Какая-то вибрация, трескучая и глухая, потом вроде как оханье, может, смешок, но очень тихий и подвижный.
Эд отодвинул в сторону завтрак, приложил ухо к столу, отставив руки подальше. Постарался держаться совершенно спокойно и выглядел как только что застреленный. Подпись под снимком: «Последний сез». То, что он слышал, это рокот, обычный рокот. Всегда присутствующий здесь, в нем и во всех вещах. Он слышал мягкий шелест своих волос. Ухо ощущало прохладу древесины. Он слышал свою кровь, стук сердца, и это его смягчило; всего лишь твое старое нескладное сердце, подумал Эд. Может, «Отшельник» и я вдруг слились воедино,
Теперь надо немножко размяться. Он отнес посуду в судомойню и попробовал вспомнить лекцию Крузо про сочинительство. «Вообще-то тебе хочется погрузиться целиком, утонуть, но, по сути, достаточно просто водить руками в воде…» Он открыл кран, вода была уже приятно теплая (хорошая печка). Неотрывно смотрел на свою тарелку под струей, испытывая немалое желание приложить ухо к мокрому краю раковины. Мельком спросил себя, что видел… может быть, видел, за спиной, возле шкафов.
Слишком поздно.
Любовь
Дальше – только детали. Мощь, с какой что-то обрушилось ему на спину, прямо из стены. Тяжесть и дыхание на затылке. Схватка на полу и животная силища, норовящая втиснуть его голову в водосток.

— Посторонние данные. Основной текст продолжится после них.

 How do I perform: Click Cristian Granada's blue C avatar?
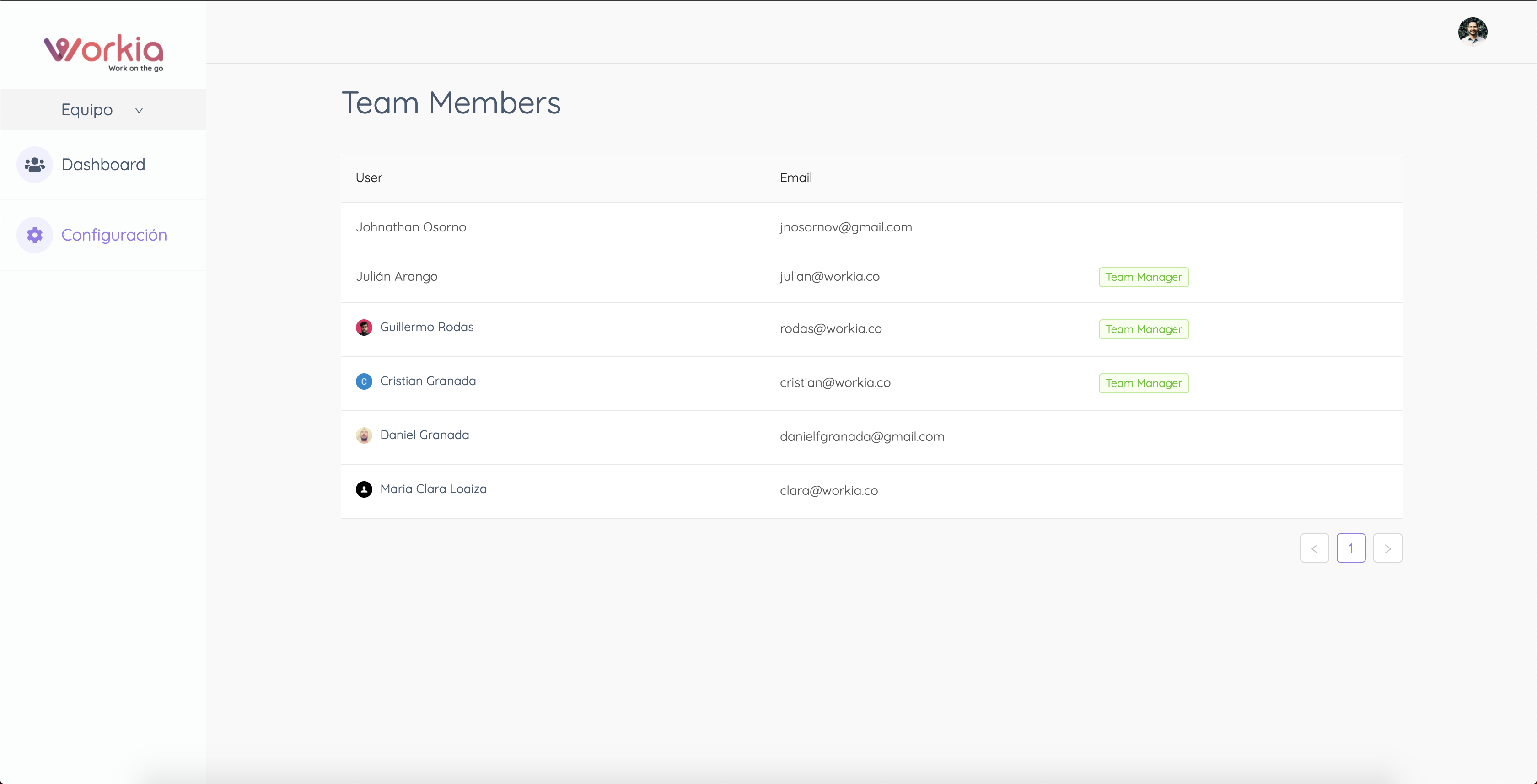click(x=364, y=381)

Он задыхался. Выдавил из себя «нет-нет», потом «ой-ой-ой» и жалобное «пусти». Посреди этого «пусти» уткнулся ртом в волокнистую слизь на решетке слива. Сплюнул, но часть попала в рот – мыло и гниль.

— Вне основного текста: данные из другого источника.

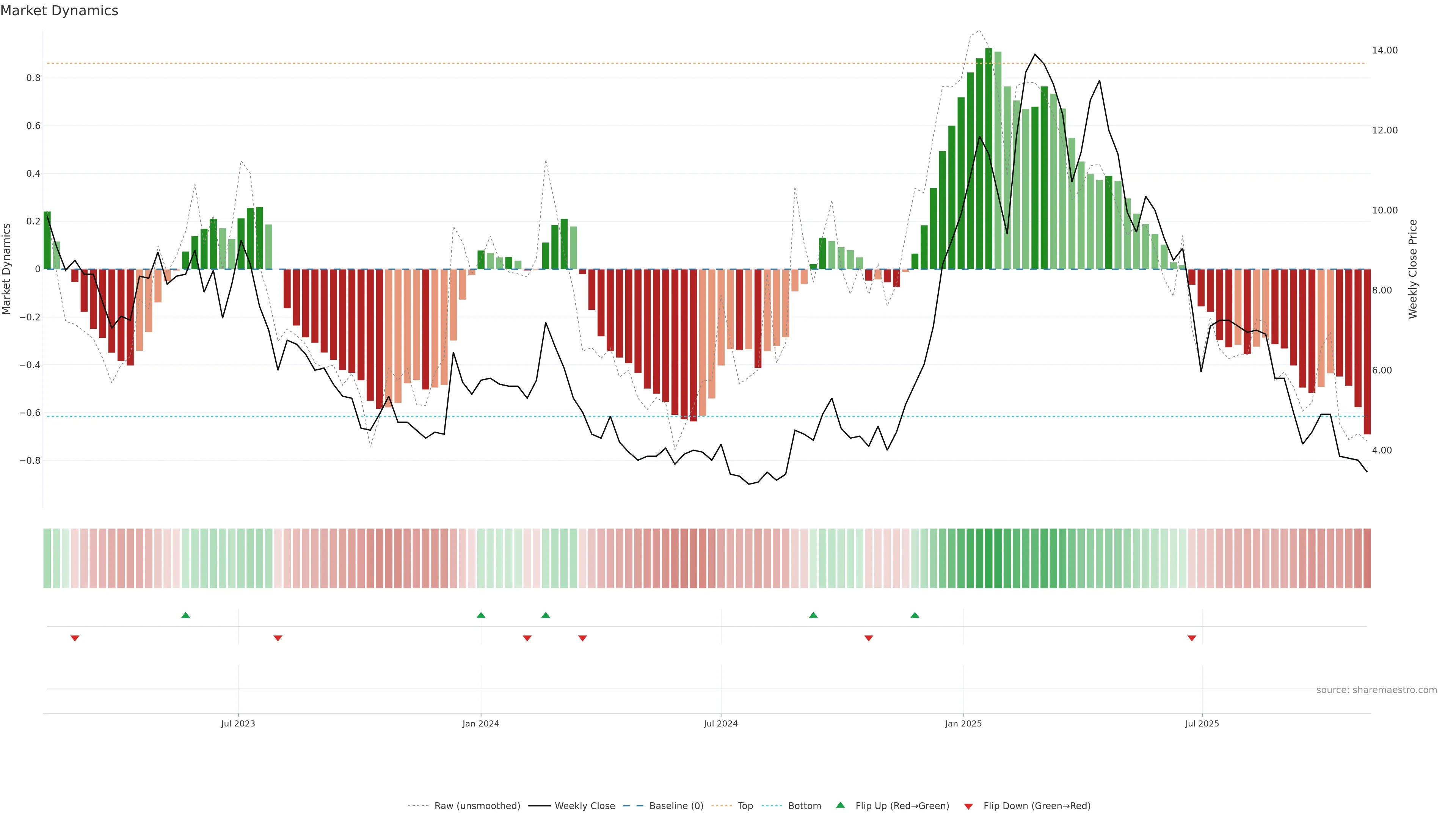
Task: Click the darkest green heatmap cell near Jan 2025
Action: [x=988, y=559]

Без сомнения, зверь из стены – это Крузо. Дыхание тяжелое, голос охрип. Сверху, из раковины, на голову Эду хлестала вода, он ничего толком не разбирал. Снова и снова в мозг вонзалось слово «предал», а еще имя Роммштедта и «все выложил, все рассказал!». Но главное слово – «предал». Предал Соню, предал «Отшельника», предал «мою мать, мою мать…». На этом Крузо заклинился, перешел на русский. От него разило жаром лихорадки, дыхание пахло болезнью.
– Лёш! – вихрем брызг из горла.
Лишь теперь он почувствовал в ладони острую боль. Резачок. Промыть как следует, дочиста – подумал ли он об этом или о крузовской поэтике мытья посуды, не важно. В ту почти сновидческую и уже непостижимую минуту, падая на пол, он зажал лезвие в кулаке, вцепился в резачок, как это ни бессмысленно.